Review: Lifestyle: Prime Time by Jane Fonda
First she was Sex Kitten Jane, then Hanoi Jane, then Keep Fit Jane, then I'm Married to a Media Tycoon Jane. Now, with the publication of her new memoir Prime Time, she's Sex in your Seventies Jane. Or maybe that should be Too Much Information Jane?
At 73, the award-winning actress has lived a thousand lives off the screen, with her incarnations including producer, political activist, philanthropist, exercise guru, author and trophy wife.
Even her own family has at times battled with the Oscar winner's infamous predilection to reinvent herself every few years.
When Fonda asked her daughter Vanessa to help her make an autobiographical video for her 60th birthday party, Vanessa helpfully suggested: "Why don't you just get a chameleon and let it crawl across the screen?"
Now, complete with a new hip, knee and face-lift, Fonda has found her latest calling: Help the Aged Jane.

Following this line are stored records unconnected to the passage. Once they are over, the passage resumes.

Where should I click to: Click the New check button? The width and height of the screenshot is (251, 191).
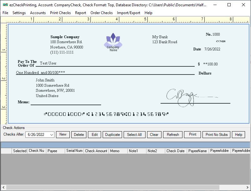pyautogui.click(x=63, y=135)
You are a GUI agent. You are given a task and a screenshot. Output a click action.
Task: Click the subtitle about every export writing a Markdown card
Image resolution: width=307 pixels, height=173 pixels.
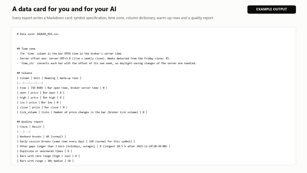tap(113, 18)
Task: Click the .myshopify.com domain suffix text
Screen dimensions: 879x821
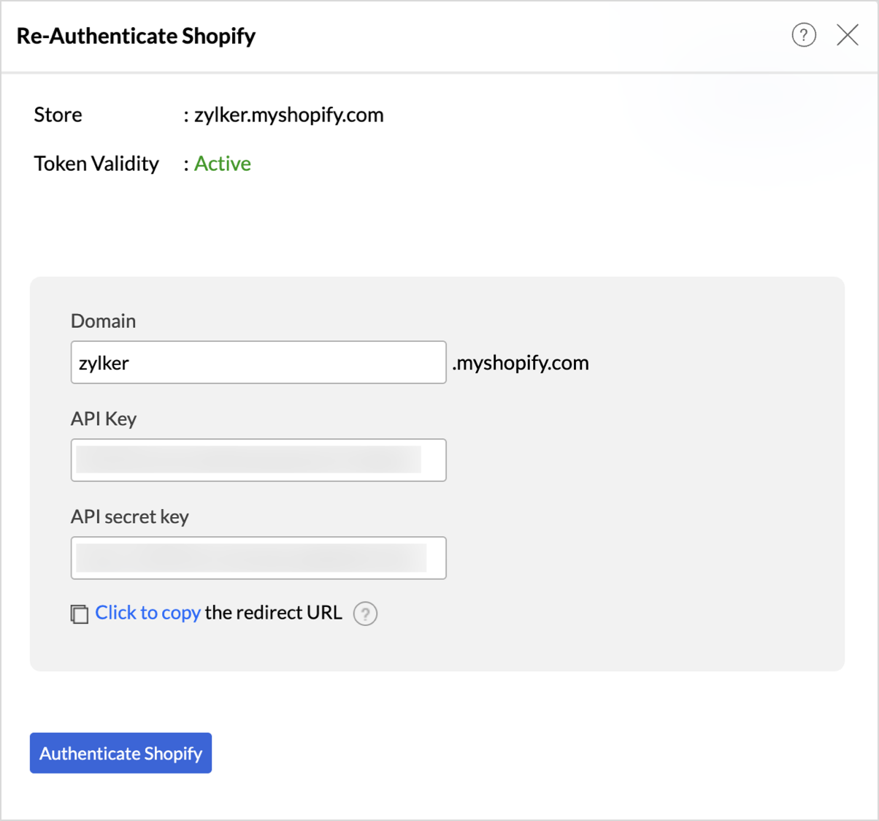Action: tap(520, 363)
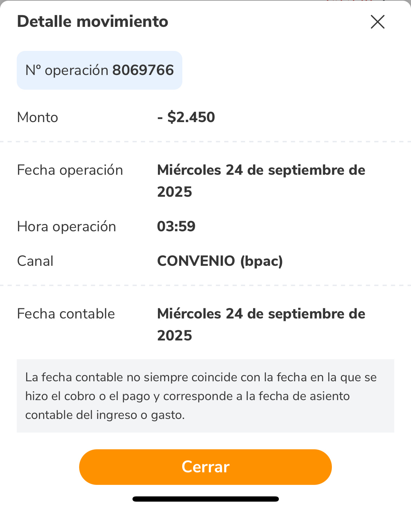The height and width of the screenshot is (510, 411).
Task: Select the CONVENIO (bpac) channel value
Action: click(220, 261)
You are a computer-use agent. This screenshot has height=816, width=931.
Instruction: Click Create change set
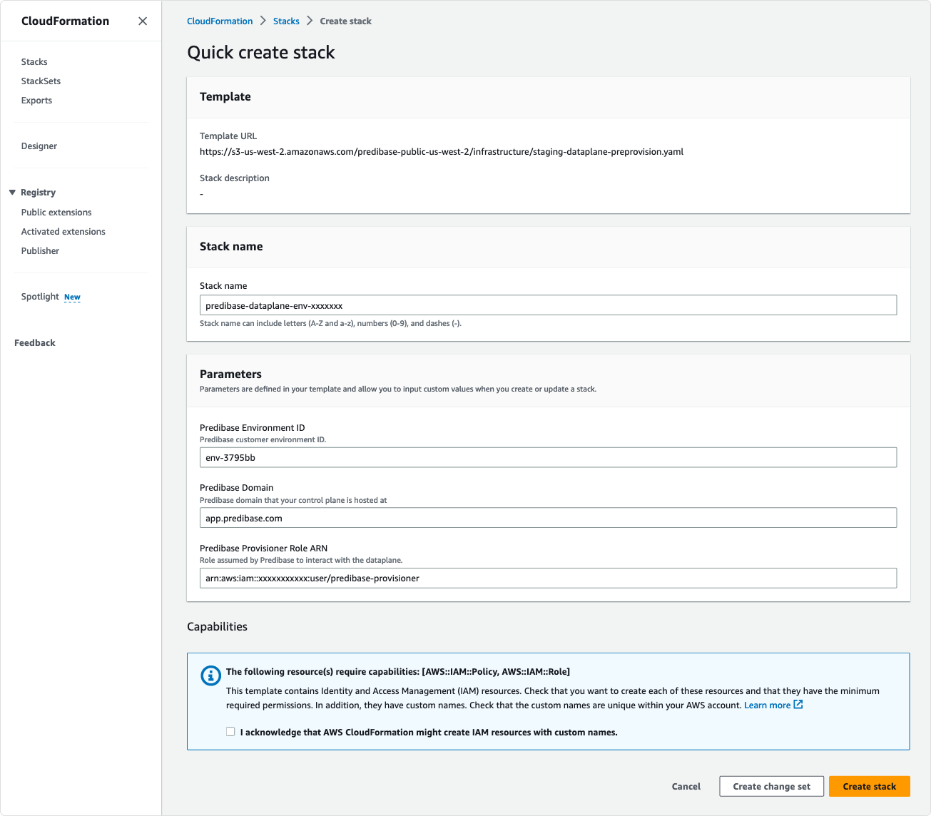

Gushing that "I've never been happier", Fonda has written a how-to guide for American women on segueing from middle life to beyond, and how best to embrace life in the final "third act".
Fonda, who has already written one best-selling memoir, My Life so Far, interviews a host of gerontologists, sexologists, urologists, biologists, psychologists and sexually active older friends.
The book is part autobiographical -- we learn more about her distant father, her suicidal mother, her three divorces -- and part self-help. She dispenses advice on nutrition, exercise, health and friendship and gives the "lowdown on getting it up" in the twilight years.
Some of the advice on offer is rudimentary: Fonda's 11 "ingredients" to help successful ageing include some excessively basic tidbits about not abusing alcohol, getting enough sleep, eating a healthy diet and remaining physically active.
Addressing an often awkward topic straight-on, Fonda offers advice for those readers in their 60s, 70s and beyond who are still sexually active, or who would like to be.
"Don't think for a minute that older folks aren't getting it on," Fonda writes. "Use it or lose it," she warns her readers about the danger of "shrinking vaginas", claiming that "vaginas that aren't being used have more problems with elasticity".
Fonda should know. "I was celibate for seven years after my marriage to Ted Turner and thought that was the end of it. I was wrong," she writes, before extolling the virtues of her current relationship with music producer Richard Perry (69), a man "who is not afraid of intimacy".
For septuagenarians and octogenarians without a partner, Fonda recommends masturbation -- preferably with a vibrator, lubricant and the help of a good book "so you are more relaxed".
"It will not only improve the health of your vagina but your general disposition, as well," she urges.
She includes a helpful list of popular vibrators and sex toys, and the best way to treat them.
"If cared for properly, good sex toys can last for many years," she says. (In some cases perhaps longer than their geriatric owners).
And then there are the practicalities of sex in your 70s and 80s when bodies may not be as limber as they once were.
Take "an anti-inflammatory ... 20 minutes before sex so you won't feel the aches and pains", Fonda says.
The cover of Prime Time is adorned with an age-defying photo of Fonda who looks whippet thin and appears to be a miracle of healthy eating, masterful airbrushing and crafty plastic surgery -- or perhaps all three.
"Yes, at 72 I had plastic surgery on my jaw line and under my eyes," she writes, before adding a tad defensively, "I don't think I look like someone else, but my face is less droopy, and that makes me feel better."
But even this paragon of plastic surgery and Hollywood reinvention confesses that age is finally catching up with her. "I choose shoes for comfort now, not style," she writes. "I don't rush across streets, I use railings and am careful to watch where I step."
Her writing can be pedestrian and her advice naive, as if everyone dwells in a world with plenty of time for self-improvement with few financial pressures. But fellow senior citizens may be willing to overlook all that, as she tries to strip away the taboo of talking about sex in the sunset years.
For men who suffer from erectile dysfunction, Fonda recommends drugs such as Viagra and Levitra to aid erections.
But she admits that sex in the third act of life can have its "senior moments".
"One night I took a sleeping pill just as my partner came in telling me he'd taken a Levitra," she writes. "We proceeded (lazily) down his chosen path and it was not uninteresting (hated to waste all that money), but we won't make that mistake again."